Allen Stein: “Carpe Diem (As if You Could)”

CARPE DIEM (AS IF YOU COULD)

“Forever—is composed of Nows—”

                                          —Emily Dickinson

“To peer out into the universe is to look back in time”                                                                                   

                                           —Jacob Howland

As the early sunlight streams into my room,
I rise and glance toward the mirror,
seeing myself as I was for one bright, brief now.
That now is now gone, along with the countless others
that swept past while my reflection bounced back to me;
and I’ve aged. The wrinkle at the corner of my eye
is deeper in this now, though not perceptibly yet;
another now cascading toward me in the endless
Niagara of nows will disclose it unmistakably.
When have I ever seen myself? How does one take stock
of an inventory ever changing, growing
by the very act of tallying? Great material
for a tale by Borges but offering no vision
more settled than the shifting of leafy shadows
or the sands swept in a simoom.
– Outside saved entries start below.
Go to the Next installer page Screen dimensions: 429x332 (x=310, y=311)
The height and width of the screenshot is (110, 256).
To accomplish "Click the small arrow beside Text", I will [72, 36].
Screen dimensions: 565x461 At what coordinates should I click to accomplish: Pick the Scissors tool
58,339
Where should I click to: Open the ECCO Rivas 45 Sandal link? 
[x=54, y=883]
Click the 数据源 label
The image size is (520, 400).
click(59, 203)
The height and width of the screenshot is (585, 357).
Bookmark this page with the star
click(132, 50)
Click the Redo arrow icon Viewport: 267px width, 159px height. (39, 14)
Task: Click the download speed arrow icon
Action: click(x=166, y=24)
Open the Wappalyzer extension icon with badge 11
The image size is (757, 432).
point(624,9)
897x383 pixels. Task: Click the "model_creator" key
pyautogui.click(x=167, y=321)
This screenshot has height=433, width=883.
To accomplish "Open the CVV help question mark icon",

Troubling to think
that each now is immediately a then.
The caring Mom and Dad I ran to with my skinned knee
or bleeding nose had already left me far behind
as I sped desperately toward the past, my young blood dripping.
The guys in the schoolyard were a new bunch
from one bounce of the ball to the next,
sprinting down a bygone court in a departed world.
Had I been a kid of real sentiment, I suppose,
I would have looked back, second to second,
and missed my former pals painfully, anew and anew.
I overstate, of course, but, truth be told, only slightly.
So, my darling, as our swiftly vanishing selves
couple through the vanishing nows, let us give
the changing you and the changing me something
that seems enduring to peer back on.

Allen Stein teaches at North Carolina State University. His poems and stories have appeared in such journals as Poet Lore, Hudson Review, Willow Springs, Salmagundi, South Carolina Review, and New Ohio Review. His first poetry collection, Your Funeral Is Very Important to Us, was published by Main Street Rag, and his second, Unsettled Subjects: New Poems on Classic American Literature, by Broadstone Books.